The decision of the Commissioner must be supported by substantial evidence. Varley v. Secretary of Health and Human Services, 820 F.2d 777, 779 (6th Cir. 1987). Once the decision of the Commissioner is final, an appeal may be taken to the United States District Court pursuant to 42 U.S.C. § 405(g). Judicial review of the Commissioner's decision is restricted to determining whether it is supported by substantial evidence and was made pursuant to the proper legal standards. See Cutlip v. Secretary of Health and Human Services, 25 F.3d 284, 286 (6th Cir. 1994). "Substantial evidence" is defined as "more than a mere scintilla of evidence but less than a preponderance; it is such relevant evidence as a reasonable mind might accept as adequate to support a conclusion." Id. In reviewing the decision of the Commissioner, courts are not to conduct a de novo review, resolve conflicts in the evidence, or make credibility determinations. See id. Rather, the Court must affirm the Commissioner's decision so long as it is supported by substantial evidence, even if the Court might have decided the case differently. See Her, 203 F.3d at 389-90. However, the court must review the record as a whole, and must take into account whatever in the record fairly detracts from its weight. Garner v. Heckler, 745 F.2d 383, 387 (6th Cir. 1984).

II. THE ADMINISTRATIVE RECORD AND ALJ DECISION

An application for Social Security benefits was filed on behalf of Lewis on May 27, 2010 [TR 157-67]. In her application, Lewis claims she became disabled on September 1, 1995 due to moderate hearing loss, delayed speech, and bedwetting [TR 191]. After her initial claim was denied, Lewis requested a hearing before an Administrative Law Judge ("ALJ"). A hearing was held on November 29, 2011 [TR 35-59]. At that time, Lewis testified that her main problem results from her hearing loss [TR 42]. She also explained that she has problems with her speech and issues with her bladder [TR 43-44]. Lewis further testified that she graduated from high school, in special education classes, and attended speech therapy throughout her schooling [TR 44]. She has never worked [TR 49, 51].

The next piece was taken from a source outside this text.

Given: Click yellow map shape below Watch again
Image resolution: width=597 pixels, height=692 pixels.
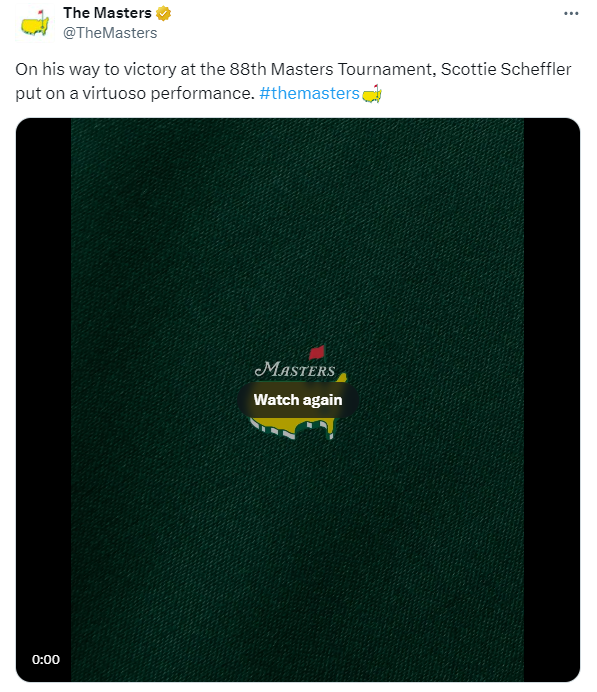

The ALJ also heard testimony from the vocational expert (the "VE"), William Ellis. He was asked to consider the following hypothetical individual that has no exertional limitations, but that has the following nonexertional limitations:

she can understand, remember and carry out simple instructions, interact with the general public no more than occasionally, read at a fourth grade level, perform math at a second grade level and work in no more than moderate noise levels. She must be able to see people with whom she is expected to communicate and must be permitted to use the bathroom every couple of hours.

[TR 52-53]. Based on these hypothetical limitations, and assuming an individual with Lewis' vocational factors, the VE testified that she could perform medium and light exertional jobs such as a kitchen helper and dish washer [TR 52]. The VE also testified that these jobs exist in significant numbers in the national and local economy [TR 53].

After consideration of the entire record, the ALJ issued his decision [TR 11-29]. He began his analysis by following the three-step sequential evaluation process for determining whether, while under the age of 18, Lewis met the standard for CSSI. At step one, the ALJ found that Lewis had not engaged in substantial gainful activity since the application date [TR 16]. At step two, the ALJ found that before attaining the age of 18 on August 26, 2010, Lewis had the following severe impairments: hearing loss and borderline intellectual functioning [TR 16]. Finally, at step three, the ALJ determined that Lewis did not have an impairment or combination of impairments that met or equaled, or was functionally equivalent to, one of the listed impairments. As a result, the ALJ determined that Lewis was not disabled prior to turning 18.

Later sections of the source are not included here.